Your task:
Pull every line from the records that has the word "agent" in it.

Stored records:
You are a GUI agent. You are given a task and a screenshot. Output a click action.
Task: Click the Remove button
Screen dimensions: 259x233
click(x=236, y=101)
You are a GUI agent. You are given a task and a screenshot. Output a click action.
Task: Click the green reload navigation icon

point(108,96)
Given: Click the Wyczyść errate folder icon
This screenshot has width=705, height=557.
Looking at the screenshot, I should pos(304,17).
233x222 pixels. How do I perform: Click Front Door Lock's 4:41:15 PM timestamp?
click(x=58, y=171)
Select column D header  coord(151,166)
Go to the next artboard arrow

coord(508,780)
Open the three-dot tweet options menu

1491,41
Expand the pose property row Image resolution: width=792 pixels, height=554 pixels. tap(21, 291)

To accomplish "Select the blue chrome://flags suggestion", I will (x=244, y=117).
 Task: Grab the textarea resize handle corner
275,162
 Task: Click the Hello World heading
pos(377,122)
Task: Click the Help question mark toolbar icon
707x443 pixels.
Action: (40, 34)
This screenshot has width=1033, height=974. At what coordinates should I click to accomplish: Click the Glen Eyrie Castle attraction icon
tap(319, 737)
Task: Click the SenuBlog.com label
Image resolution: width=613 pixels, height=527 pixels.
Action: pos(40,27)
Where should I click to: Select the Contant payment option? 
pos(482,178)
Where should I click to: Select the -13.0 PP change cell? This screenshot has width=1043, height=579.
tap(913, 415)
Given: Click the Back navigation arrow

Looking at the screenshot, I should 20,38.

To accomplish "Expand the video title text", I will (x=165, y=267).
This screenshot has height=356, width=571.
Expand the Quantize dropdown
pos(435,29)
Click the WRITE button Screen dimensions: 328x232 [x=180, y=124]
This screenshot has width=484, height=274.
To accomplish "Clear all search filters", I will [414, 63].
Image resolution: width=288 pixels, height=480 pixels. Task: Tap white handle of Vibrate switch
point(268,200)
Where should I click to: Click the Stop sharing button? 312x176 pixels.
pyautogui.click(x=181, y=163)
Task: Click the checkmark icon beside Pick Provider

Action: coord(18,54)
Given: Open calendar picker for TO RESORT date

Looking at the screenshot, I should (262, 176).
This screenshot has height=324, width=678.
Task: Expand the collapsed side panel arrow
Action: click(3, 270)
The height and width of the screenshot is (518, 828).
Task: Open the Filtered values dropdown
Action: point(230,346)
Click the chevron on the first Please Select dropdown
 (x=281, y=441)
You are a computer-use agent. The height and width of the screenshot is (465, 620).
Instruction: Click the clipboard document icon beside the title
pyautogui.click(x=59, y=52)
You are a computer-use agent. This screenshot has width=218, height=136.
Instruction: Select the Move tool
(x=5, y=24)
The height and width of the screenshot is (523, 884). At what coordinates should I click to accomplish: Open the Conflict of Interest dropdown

Exercise answer:
You are a GUI agent. You are given a task and a screenshot. Output a click action.
You are a GUI agent. You are given a task and a screenshot. Output a click action.
You are a computer-use agent. The height and width of the screenshot is (465, 620).
You are a computer-use agent. This screenshot has width=218, height=136.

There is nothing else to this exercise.